Provided data
========================================

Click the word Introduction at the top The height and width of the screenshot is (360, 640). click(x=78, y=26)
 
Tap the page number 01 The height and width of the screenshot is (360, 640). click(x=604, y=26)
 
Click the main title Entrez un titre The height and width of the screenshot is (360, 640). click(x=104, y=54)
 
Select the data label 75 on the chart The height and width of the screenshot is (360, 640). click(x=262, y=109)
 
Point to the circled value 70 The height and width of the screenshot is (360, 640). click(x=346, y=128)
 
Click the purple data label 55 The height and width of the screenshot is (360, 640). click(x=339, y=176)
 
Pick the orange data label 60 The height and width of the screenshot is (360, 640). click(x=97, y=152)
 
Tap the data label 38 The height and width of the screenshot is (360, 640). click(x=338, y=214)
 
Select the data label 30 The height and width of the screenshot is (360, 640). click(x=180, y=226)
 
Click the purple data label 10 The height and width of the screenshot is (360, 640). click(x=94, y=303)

========================================

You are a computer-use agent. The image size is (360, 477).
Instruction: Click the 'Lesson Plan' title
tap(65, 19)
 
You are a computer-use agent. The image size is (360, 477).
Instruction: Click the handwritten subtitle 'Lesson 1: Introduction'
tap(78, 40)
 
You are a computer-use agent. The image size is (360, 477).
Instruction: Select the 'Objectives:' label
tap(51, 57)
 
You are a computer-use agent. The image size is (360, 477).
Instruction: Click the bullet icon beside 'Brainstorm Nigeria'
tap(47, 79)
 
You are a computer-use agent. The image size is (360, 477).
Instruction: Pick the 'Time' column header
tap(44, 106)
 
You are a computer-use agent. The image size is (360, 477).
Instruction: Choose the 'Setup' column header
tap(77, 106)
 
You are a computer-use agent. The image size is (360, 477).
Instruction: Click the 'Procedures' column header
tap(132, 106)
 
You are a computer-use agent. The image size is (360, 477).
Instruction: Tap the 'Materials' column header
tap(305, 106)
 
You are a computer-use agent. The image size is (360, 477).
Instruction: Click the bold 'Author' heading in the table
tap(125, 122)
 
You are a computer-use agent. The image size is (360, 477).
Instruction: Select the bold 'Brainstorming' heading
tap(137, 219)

========================================

Objective
Please put everything from the line containing "Click the word" down to the line containing "Tap the page", both included, into a JSON list of strings, one string per line, leaving out blank lines.

Answer for this exercise
[
  "Click the word Introduction at the top The height and width of the screenshot is (360, 640). click(x=78, y=26)",
  "Tap the page number 01 The height and width of the screenshot is (360, 640). click(x=604, y=26)"
]